Lorcaserin, a selective serotonin 2C receptor agonist, is an effective pharmacologic weight-loss therapy that improves several cardiovascular risk factors. The long-term clinical cardiovascular and metabolic safety and efficacy in patients with elevated cardiovascular risk are unknown.Research design and methods
CAMELLIA-TIMI 61 (NCT02019264) is a randomized, double-blind, placebo-controlled, multinational clinical trial designed to evaluate the safety and efficacy of lorcaserin with regard to major adverse cardiovascular events and progression to diabetes in overweight or obese patients at high cardiovascular risk. Overweight or obese patients either with established cardiovascular disease or with diabetes and at least 1 other cardiovascular risk factor were randomized in a 1:1 ratio to lorcaserin 10 mg twice daily or matching placebo.
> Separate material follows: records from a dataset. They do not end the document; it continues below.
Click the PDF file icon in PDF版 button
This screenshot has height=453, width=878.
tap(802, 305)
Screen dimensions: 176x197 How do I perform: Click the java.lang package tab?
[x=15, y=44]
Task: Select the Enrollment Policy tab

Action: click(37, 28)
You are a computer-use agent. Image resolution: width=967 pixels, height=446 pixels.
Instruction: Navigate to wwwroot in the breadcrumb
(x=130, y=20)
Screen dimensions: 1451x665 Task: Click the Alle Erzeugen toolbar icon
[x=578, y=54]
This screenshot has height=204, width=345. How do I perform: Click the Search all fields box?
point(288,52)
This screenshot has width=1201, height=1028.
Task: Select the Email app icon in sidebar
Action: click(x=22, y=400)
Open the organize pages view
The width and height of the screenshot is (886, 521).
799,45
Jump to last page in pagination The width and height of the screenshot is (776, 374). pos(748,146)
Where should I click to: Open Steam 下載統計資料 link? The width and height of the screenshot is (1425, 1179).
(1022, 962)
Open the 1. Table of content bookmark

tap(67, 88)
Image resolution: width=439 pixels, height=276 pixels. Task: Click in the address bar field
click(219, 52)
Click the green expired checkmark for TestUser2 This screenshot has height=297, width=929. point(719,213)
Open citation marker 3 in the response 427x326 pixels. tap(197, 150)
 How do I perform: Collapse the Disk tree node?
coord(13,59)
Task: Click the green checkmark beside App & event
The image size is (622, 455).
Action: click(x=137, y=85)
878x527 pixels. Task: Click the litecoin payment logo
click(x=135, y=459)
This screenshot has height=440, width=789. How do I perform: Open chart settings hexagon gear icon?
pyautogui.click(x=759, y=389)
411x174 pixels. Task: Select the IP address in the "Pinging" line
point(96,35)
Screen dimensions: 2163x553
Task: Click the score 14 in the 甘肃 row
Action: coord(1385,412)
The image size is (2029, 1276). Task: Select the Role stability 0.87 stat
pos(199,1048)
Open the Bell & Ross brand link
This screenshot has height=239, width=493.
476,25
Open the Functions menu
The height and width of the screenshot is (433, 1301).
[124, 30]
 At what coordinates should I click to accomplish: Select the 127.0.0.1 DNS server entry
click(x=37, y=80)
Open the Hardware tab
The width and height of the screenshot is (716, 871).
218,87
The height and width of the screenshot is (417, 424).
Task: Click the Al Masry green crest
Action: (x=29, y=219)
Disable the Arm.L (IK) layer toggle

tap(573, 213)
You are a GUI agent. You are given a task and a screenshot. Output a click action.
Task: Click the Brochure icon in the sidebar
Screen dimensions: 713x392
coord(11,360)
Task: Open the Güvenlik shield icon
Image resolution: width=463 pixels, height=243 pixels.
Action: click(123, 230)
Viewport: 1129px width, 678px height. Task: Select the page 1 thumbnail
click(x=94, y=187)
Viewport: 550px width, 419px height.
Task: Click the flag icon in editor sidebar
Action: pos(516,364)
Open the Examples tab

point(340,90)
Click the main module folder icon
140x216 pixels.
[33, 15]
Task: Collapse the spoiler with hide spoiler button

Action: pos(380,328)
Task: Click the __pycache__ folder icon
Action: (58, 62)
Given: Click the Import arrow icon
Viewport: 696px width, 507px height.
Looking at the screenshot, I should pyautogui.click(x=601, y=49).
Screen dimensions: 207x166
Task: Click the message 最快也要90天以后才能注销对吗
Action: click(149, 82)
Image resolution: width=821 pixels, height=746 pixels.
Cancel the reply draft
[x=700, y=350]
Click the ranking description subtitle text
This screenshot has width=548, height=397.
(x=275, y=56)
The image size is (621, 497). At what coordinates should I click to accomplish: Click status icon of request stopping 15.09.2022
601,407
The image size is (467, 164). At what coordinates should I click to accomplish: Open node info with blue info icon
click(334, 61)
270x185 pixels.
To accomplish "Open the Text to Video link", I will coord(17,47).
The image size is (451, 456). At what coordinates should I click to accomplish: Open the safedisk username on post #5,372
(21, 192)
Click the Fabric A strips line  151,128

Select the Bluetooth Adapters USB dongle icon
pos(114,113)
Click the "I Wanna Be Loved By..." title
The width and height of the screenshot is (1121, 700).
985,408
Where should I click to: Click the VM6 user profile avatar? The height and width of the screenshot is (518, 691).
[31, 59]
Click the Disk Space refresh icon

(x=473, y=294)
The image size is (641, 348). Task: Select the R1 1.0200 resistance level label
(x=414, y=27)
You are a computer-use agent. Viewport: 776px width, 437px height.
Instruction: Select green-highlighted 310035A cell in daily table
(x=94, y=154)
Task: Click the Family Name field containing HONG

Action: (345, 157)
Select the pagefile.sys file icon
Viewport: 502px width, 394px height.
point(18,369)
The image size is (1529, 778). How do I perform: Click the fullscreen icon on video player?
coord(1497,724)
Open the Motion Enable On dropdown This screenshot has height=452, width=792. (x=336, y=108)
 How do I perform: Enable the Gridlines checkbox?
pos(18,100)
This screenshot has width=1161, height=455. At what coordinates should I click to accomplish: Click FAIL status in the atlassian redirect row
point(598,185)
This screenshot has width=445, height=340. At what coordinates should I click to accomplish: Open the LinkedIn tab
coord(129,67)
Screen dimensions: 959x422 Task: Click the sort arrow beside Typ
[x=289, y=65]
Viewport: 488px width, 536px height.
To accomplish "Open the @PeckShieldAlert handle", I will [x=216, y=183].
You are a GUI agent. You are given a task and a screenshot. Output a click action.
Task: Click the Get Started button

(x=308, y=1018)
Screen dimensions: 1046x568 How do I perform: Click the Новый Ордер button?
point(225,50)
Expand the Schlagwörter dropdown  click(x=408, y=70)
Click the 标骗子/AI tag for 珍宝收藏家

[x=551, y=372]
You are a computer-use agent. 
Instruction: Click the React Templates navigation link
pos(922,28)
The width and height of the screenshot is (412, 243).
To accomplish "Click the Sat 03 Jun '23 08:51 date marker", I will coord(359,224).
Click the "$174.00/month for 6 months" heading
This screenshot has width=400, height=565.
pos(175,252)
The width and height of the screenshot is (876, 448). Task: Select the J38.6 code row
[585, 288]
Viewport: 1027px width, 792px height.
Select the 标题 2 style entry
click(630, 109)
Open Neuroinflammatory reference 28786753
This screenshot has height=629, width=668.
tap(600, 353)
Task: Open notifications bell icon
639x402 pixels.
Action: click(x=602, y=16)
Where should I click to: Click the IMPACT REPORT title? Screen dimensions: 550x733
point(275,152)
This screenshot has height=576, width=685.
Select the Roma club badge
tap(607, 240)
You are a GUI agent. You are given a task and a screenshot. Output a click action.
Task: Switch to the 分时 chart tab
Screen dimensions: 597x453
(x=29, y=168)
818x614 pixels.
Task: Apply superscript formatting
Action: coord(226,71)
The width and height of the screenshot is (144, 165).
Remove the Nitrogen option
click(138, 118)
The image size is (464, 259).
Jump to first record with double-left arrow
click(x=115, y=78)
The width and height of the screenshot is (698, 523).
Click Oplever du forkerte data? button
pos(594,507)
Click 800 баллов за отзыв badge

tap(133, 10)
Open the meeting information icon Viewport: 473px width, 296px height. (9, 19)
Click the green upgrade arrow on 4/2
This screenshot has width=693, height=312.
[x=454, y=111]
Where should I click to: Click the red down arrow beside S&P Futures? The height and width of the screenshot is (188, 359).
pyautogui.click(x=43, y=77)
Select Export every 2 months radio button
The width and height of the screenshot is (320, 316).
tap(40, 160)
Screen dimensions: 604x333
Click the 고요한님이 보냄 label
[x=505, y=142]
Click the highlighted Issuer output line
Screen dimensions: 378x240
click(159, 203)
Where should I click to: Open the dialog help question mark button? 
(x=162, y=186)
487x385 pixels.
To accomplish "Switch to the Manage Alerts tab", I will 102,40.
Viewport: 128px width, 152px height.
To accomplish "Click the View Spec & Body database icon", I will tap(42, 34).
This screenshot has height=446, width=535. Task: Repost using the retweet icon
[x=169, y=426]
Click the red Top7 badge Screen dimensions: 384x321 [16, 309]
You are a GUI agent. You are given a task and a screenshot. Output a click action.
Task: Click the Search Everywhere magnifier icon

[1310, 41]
The primary safety objective is to assess for noninferiority of lorcaserin for the composite end point of cardiovascular death, myocardial infarction, or stroke (major adverse cardiovascular event [MACE]) (with noninferiority defined as the upper bound of a 1-sided 97.5% CI excluding a hazard ratio of 1.4) compared with placebo assessed at an interim analysis with 460 adjudicated events. The efficacy objectives, assessed at study completion, will evaluate the superiority of lorcaserin for the primary composite end point of cardiovascular death, myocardial infarction, stroke, hospitalization for unstable angina, heart failure, or any coronary revascularization (MACE+) and the key secondary end point of conversion to diabetes. Recruitment began in January 2014 and was completed in November 2015 resulting in a total population of 12,000 patients. The trial is planned to continue until at least 1,401 adjudicated MACE+ events are accrued and the median treatment duration exceeds 2.5 years.Conclusion
CAMELLIA-TIMI 61 is investigating the safety and efficacy of lorcaserin for MACEs and conversion to diabetes in overweight or obese patients with established cardiovascular disease or multiple cardiovascular risk factors.